→ **TASK ITEM A**: Write out the stretch of the germline editing passage from "However, if germline" through "their second birthday.", word for word.
→ **TASK ITEM B**: Extend the passage about germline editing and genetic muscle disorders, picking up after its last sentence.

→ **READING PASSAGE**:
————————

However, if germline editing was an option and he could guarantee his child wouldn’t inherit the condition, Dupree says he would reconsider having a family. “If CRISPR was possible, approved, legal, and could treat Duchenne muscular dystrophy in an embryo, that might be something I’d think about.”
Daniel Whiston, the father of a son with myotubular myopathy, takes a more cautious stance. Myotubular myopathy is a rare genetic disorder that is similar to Duchenne, but more severe. Half of the children diagnosed with the condition don’t make it to their second birthday.
Whiston’s son, William, is seven and can move his fingers and play on an iPad, but he can’t walk, crawl, or roll over. The family’s biggest concern is respiratory issues. The diaphragm is one of the muscles affected by myotubular myopathy, making it difficult for children to breathe and cough. William has been on a ventilator since he was one.
The family launched a foundation in William’s name to support research into myotubular myopathy, which helped fund an animal study that used gene therapy to correct the disease-causing mutation. Based on that research, the first clinical trial is now ongoing.
Although he’s excited by the trial, Whiston says doing gene therapy in an embryo is a step too far. “Germline editing is something that, those boundaries have not yet been set, and there’s reasons why people are very skeptical of it and it’s a well-regulated area,” he says.

————————

Collected data entries

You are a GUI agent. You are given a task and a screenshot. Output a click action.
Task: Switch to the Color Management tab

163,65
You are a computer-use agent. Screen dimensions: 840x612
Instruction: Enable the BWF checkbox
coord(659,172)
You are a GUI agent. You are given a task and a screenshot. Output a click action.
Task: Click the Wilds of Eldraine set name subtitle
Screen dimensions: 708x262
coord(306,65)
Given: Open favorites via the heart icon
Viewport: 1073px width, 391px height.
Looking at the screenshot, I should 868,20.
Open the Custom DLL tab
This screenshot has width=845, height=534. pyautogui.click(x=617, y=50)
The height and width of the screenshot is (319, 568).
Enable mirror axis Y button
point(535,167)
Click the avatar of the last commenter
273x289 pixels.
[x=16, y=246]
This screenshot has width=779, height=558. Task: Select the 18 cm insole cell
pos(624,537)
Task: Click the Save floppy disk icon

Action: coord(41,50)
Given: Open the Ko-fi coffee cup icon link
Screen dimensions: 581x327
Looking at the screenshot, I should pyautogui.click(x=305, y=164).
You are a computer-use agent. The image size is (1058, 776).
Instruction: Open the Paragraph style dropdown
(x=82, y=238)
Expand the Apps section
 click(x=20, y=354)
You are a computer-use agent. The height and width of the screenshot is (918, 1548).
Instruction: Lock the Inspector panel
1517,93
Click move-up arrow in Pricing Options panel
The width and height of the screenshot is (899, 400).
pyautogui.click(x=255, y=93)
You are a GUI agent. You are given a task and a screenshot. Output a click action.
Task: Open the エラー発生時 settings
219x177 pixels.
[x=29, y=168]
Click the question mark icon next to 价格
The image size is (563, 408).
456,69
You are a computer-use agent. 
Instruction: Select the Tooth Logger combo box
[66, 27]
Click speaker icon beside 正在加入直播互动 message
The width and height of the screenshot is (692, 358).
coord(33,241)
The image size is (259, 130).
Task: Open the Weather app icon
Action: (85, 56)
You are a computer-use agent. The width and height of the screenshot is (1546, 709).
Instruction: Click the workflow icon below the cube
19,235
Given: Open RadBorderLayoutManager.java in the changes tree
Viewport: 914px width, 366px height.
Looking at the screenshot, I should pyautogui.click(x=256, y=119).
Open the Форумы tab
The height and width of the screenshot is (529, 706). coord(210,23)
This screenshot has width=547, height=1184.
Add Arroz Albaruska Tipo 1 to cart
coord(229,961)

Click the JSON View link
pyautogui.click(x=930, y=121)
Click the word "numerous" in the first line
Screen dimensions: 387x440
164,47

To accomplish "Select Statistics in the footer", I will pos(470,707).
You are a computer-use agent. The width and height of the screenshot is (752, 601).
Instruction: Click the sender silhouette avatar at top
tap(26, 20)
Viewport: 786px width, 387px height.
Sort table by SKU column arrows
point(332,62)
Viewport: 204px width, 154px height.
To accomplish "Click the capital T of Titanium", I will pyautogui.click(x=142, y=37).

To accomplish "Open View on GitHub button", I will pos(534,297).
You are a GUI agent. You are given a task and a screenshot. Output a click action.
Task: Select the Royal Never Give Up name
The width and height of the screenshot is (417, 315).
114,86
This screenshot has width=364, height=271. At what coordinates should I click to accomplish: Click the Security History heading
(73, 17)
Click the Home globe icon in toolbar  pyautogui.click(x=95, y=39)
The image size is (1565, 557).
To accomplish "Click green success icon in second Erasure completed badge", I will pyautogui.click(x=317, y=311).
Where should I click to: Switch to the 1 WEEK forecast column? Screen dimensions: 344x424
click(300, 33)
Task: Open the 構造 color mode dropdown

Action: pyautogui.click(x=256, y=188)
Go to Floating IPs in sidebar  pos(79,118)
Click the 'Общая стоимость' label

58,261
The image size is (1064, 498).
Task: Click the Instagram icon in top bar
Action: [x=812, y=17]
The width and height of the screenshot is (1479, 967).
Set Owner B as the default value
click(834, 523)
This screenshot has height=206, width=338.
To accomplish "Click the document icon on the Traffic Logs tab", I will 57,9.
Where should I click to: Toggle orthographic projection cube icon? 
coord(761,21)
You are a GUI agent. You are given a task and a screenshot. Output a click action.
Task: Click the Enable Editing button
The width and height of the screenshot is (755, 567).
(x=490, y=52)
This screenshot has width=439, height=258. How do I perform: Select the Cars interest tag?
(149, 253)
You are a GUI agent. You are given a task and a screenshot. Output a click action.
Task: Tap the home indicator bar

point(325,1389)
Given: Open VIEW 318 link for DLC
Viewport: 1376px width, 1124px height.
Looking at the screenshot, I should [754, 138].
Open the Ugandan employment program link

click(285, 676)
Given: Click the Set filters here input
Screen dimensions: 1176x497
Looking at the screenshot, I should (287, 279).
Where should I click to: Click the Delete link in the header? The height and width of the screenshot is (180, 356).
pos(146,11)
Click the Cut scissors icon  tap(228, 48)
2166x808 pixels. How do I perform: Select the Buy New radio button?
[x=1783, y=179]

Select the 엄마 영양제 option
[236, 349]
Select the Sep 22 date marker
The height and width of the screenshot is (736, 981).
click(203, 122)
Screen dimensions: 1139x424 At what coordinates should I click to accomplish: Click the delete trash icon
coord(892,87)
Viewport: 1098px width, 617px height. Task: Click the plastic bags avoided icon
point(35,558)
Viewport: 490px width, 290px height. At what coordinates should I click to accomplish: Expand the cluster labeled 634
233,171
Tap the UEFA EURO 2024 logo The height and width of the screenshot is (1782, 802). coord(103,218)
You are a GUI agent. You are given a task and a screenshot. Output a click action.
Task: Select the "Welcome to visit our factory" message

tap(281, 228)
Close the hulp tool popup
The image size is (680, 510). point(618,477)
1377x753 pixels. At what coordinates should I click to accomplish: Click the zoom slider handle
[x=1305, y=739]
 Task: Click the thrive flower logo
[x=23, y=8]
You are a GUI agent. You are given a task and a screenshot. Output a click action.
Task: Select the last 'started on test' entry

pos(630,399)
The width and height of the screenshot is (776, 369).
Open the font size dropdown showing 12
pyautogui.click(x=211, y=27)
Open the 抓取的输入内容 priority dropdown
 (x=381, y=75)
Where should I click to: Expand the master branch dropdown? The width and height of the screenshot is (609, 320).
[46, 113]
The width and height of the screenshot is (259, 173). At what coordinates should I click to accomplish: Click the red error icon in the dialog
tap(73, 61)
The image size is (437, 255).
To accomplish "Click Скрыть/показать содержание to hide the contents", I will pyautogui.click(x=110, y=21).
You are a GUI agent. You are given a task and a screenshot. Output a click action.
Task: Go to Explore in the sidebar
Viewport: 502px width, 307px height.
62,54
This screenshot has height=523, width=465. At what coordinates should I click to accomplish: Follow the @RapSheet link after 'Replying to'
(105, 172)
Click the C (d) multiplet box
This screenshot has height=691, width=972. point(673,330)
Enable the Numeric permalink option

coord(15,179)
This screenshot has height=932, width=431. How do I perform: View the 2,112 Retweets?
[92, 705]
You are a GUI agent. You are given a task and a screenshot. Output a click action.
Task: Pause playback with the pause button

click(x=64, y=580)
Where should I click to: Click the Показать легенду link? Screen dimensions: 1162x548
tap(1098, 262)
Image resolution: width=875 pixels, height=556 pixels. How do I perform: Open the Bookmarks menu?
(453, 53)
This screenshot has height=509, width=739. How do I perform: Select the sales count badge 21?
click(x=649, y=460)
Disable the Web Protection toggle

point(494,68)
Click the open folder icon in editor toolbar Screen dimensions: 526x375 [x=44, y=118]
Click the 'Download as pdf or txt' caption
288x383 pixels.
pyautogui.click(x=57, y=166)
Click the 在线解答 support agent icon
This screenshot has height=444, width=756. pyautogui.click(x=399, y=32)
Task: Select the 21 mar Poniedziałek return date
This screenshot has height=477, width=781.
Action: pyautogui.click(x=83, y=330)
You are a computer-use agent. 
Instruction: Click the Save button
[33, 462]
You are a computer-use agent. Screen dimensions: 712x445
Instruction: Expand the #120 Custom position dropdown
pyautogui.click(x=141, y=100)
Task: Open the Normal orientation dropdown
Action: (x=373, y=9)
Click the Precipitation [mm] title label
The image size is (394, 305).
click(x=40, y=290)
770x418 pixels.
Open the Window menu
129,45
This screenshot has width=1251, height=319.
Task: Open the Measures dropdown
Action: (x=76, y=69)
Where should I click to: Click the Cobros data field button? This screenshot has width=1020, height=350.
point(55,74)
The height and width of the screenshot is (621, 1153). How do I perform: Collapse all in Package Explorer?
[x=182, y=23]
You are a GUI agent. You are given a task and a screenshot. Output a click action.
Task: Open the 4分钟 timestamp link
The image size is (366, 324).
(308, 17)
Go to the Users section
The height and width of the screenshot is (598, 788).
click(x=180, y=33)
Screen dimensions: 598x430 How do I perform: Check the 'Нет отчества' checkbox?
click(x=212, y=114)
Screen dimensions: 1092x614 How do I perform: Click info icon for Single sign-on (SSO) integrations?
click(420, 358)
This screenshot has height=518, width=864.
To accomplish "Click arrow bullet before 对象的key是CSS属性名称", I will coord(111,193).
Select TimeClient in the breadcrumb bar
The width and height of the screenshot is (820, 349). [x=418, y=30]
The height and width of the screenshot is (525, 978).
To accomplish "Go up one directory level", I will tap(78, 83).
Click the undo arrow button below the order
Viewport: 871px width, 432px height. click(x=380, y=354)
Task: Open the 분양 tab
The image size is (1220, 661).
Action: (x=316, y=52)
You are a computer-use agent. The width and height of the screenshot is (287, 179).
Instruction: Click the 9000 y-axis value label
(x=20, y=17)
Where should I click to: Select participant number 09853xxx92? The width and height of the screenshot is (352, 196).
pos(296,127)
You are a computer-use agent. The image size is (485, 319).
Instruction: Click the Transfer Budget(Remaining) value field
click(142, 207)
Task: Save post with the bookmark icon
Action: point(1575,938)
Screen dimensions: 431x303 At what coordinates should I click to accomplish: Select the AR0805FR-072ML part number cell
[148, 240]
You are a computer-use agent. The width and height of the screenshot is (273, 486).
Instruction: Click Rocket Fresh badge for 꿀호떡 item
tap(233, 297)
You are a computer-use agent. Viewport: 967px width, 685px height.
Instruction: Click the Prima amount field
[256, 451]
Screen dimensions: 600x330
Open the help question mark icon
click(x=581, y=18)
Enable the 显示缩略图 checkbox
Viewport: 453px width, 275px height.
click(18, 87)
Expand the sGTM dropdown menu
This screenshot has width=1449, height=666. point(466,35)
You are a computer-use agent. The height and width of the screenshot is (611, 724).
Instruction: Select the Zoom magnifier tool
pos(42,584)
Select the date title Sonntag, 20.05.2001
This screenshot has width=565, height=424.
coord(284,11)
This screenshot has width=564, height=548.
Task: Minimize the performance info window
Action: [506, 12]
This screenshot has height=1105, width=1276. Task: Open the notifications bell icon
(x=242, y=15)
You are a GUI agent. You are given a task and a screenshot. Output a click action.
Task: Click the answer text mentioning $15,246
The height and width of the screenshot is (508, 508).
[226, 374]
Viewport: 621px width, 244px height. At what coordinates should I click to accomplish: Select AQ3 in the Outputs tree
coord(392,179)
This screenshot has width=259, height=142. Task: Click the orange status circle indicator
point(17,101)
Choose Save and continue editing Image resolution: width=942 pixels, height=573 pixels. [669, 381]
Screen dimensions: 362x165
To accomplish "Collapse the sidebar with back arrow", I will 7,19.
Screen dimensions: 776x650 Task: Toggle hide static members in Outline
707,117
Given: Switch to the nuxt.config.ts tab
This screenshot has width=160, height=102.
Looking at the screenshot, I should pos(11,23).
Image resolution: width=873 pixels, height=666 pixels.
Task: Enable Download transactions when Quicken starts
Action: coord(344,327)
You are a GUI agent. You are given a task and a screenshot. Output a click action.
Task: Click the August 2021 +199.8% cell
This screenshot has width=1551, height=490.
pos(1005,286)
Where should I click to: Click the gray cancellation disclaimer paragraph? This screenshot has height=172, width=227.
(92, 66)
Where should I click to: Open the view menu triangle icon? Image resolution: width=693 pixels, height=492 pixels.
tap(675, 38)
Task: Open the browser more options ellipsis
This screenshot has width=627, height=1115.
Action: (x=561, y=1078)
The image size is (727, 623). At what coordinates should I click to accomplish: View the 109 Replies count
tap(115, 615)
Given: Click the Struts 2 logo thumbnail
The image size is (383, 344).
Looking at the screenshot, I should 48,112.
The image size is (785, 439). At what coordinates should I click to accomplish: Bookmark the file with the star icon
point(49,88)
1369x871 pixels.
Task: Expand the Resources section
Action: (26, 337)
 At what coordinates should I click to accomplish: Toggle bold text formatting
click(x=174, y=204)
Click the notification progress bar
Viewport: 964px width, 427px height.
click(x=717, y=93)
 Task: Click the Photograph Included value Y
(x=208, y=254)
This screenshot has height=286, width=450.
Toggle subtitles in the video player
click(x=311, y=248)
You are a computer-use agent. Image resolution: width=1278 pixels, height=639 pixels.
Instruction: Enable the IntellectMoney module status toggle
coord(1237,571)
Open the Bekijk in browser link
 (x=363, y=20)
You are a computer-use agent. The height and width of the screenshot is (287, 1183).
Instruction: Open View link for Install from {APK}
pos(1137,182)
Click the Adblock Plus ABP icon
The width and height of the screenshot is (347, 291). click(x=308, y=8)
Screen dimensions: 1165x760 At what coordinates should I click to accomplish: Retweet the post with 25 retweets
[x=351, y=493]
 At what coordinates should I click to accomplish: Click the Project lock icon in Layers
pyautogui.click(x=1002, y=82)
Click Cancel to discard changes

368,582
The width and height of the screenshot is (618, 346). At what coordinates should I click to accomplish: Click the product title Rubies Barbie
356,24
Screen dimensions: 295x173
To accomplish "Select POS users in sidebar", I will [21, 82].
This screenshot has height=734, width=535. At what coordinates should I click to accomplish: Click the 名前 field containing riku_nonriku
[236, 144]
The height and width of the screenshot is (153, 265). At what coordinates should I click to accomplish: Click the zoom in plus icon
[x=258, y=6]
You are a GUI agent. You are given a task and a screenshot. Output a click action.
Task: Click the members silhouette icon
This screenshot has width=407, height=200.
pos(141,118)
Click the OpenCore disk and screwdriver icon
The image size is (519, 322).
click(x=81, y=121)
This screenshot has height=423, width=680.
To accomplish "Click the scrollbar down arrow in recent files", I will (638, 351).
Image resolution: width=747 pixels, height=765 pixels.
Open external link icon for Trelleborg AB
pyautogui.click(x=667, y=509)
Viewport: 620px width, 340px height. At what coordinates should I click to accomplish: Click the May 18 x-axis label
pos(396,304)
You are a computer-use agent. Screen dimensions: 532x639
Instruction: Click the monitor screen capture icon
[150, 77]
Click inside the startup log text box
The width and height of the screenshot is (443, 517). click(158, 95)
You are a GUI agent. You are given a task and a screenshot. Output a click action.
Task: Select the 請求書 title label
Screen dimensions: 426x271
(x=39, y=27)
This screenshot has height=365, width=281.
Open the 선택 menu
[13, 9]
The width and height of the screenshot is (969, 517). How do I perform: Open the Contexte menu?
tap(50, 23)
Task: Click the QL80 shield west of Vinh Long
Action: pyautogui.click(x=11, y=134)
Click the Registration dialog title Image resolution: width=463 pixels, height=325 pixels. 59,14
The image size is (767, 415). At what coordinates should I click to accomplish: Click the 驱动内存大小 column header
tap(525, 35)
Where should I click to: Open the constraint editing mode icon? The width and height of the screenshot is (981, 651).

————————

→ **ANSWER A**:
However, if germline editing was an option and he could guarantee his child wouldn’t inherit the condition, Dupree says he would reconsider having a family. “If CRISPR was possible, approved, legal, and could treat Duchenne muscular dystrophy in an embryo, that might be something I’d think about.”
Daniel Whiston, the father of a son with myotubular myopathy, takes a more cautious stance. Myotubular myopathy is a rare genetic disorder that is similar to Duchenne, but more severe. Half of the children diagnosed with the condition don’t make it to their second birthday.

→ **ANSWER B**:
One of his biggest concerns is pushing the science too far, too fast — as many argue He has already done — and causing a major setback for the rest of the field. In 1999, an early genome editing trial for a rare liver disease resulted in the death of an 18-year-old boy. The tragedy halted gene therapy research for over a decade.
“Being somewhat selfish, had better precautions been taken in the 1990s, would [gene] therapy have been developed for my son?” Whiston says. “Would it have been available when he was born?”
“I think it will be great to get rid of these genetic diseases. But that doesn’t mean we should all run around expecting it to happen tomorrow morning.”
Arthur Caplan, a professor of bioethics at New York University School of Medicine, also advises a cautious approach to germline editing. “I’m for it,” he says. “I think it will happen. I think it will be great to get rid of these genetic diseases. But that doesn’t mean we should all run around expecting it to happen tomorrow morning.”
“Families need to know that it’s just not ready yet,” Caplan adds. “These techniques for repairing disease’s germlines are just not studied enough or understood enough.”
In the meantime, there is another option for would-be parents who carry a genetic mutation: preimplantation genetic diagnosis. The procedure requires in vitro fertilization (as would germline editing), after which scientists can test five-day-old embryos for any number of genetic conditions, such as Tay-Sachs, cystic fibrosis, and even cancer predisposing mutations like BRCA1. Only the healthy embryos are transferred into the mother’s womb, ensuring the baby is disease-free.
“The problem of these genetic diseases is very serious, and what’s exciting and important for patients, and even clinicians, to know is that we have the ability to help them have healthy children,” says Zev Williams, director of Columbia University Fertility Center who specializes in preimplantation genetic diagnosis. “CRISPR has gotten tons of attention, but it’s sort of like a more cumbersome high-risk way of doing what’s already being done safely.”
Even so, experts and families alike believe that sooner or later, CRISPR babies will be here.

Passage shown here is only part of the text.